*** Source passage ***

Cover picture: The Urra fieldstation in southern Spain. Credit: Katie Cook
Imagine yourself looking out across a desert landscape, with a warm breeze and the faint sound of busy insects in a dry landscape. This is the setting for the Urra Field Centre in Spain, where this April, Dr Elizabeth Duncan and her colleagues took a group of 40 students for a Mediterranean Ecology field trip.
Based at the University of Leeds, Dr Duncan studies the evolution of bees. There are two different groups: social bees and solitary bees. Social bees, such as honeybees and bumblebees, live in groups and depend on queen bees to reproduce. As their name suggests, solitary bees live on their own. They build burrows underground, or nests in buildings. Solitary bees make up 90% of the bee species in the UK, and bees, together with other pollinating animals, help to pollinate a third of all the food we eat. Like honeybees and bumblebees, solitary bees are under threat from changes to their habitat.
Included on the agenda for the Urra field trip: a project to identify Nosema infections of bees. A fungal parasite, Nosema invades the guts of the bee, and spreads through spores. When infected, bee colonies can fail to grow and dwindle away. For commercial beekeepers, this infection can mean a significant decline in colony productivity. The parasite also poses a risk to solitary bees, as the infection can spill over from commercial colonies into wild bee populations.

*** End of Source passage ***
*** Provided material ***

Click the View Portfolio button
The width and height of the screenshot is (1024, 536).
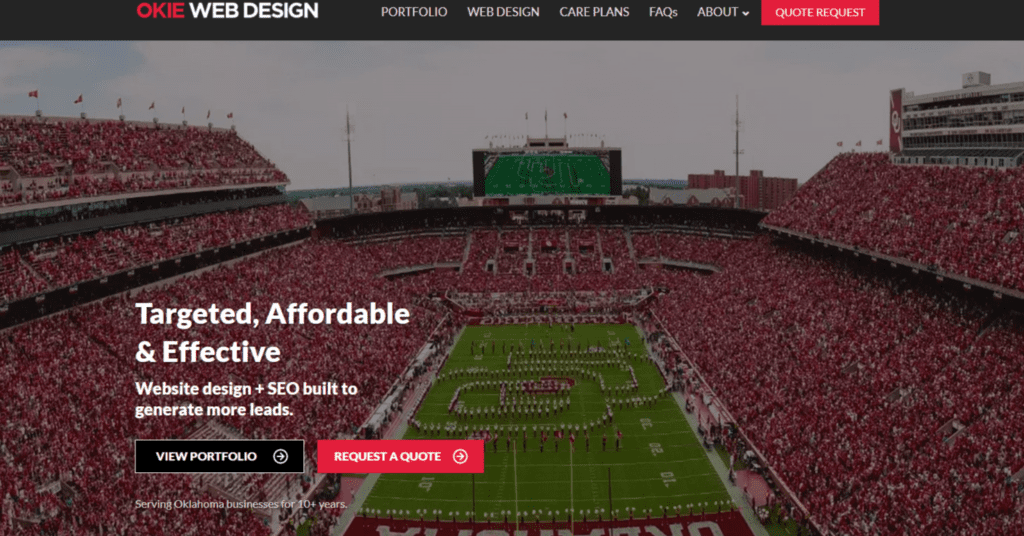pos(219,456)
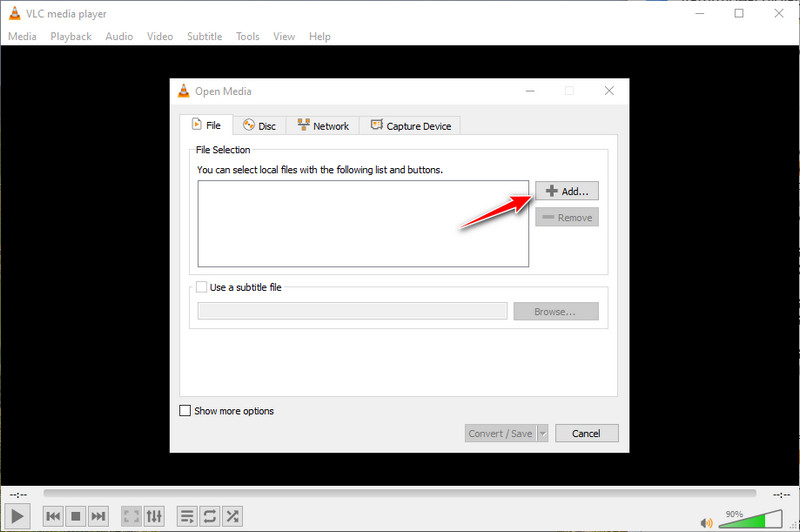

*** End of Provided material ***

▶ _Tasks to perform_:
1 - Change "Nosema" to "the parasite" in the stretch of the Urra field trip article from "Included on the" through "wild bee populations.", and write that stretch out again.
2 - Carry the Urra field trip article on from the point where it stops.

▶ _Answers to each task_:
1 -
Included on the agenda for the Urra field trip: a project to identify the parasite infections of bees. A fungal parasite, the parasite invades the guts of the bee, and spreads through spores. When infected, bee colonies can fail to grow and dwindle away. For commercial beekeepers, this infection can mean a significant decline in colony productivity. The parasite also poses a risk to solitary bees, as the infection can spill over from commercial colonies into wild bee populations.

2 -
To an expert eye, the simplest method to identify a Nosema infection is under the light microscope. However, more accurate tests are possible using genetics. Researchers have developed methods based on PCR, which are sensitive enough to detect low levels of pathogen infection.
Loading the gel to look for evidence of Nosema in our bee samples using the @theBentoLab kit. @e_j_duncan #LeedsMedTrip pic.twitter.com/Dj0chqGLOu
— Chris Hassall (@katatrepsis) April 2, 2019
The sweet sound of science as our @theBentoLab kit whizzes into action, running a PCR on some bee tissue looking for evidence of parasites. Exciting incorporation of molecular biology into the #LeedsMedTrip by @e_j_duncan. Stay tuned for the results! pic.twitter.com/PpbbZfOB5O
— Chris Hassall (@katatrepsis) April 1, 2019
Throughout the week, the team collected honeybees from around Urra as samples for their barcoding experiments. To detect Nosema, the group needed to extract the Nosema fungal DNA, which is only found in the gut of bees. The students dissected the gut of the bees and extracted DNA from a very small portion. Using these samples, they ran conventional PCR assays and visualised the results, all with Bento Lab.
The PCR assay was designed to generate 2 products, the first to confirm the presence of honeybee DNA, and the second to search for the presence of Nosema DNA. In good news for the Urra region, the group found no presence of Nosema DNA in any of the samples they collected.
When we spoke, Dr Duncan noted there is limited research available on solitary bees, as they are more challenging to work with. Given the commercial nature of social bees, there is more funding interest in honeybees and bumblebees. It’s also harder to collect wild bees for research, whereas samples of honeybees and bumblebees are easily available from breeders.
In the short-term, there are lots of simple ways that everyone can help wild bees, from growing a patch of wildflowers, to joining a recording scheme to keep track of local bees. If you are interested in supporting wild bees, take a look at Solitary Bee Week to learn more.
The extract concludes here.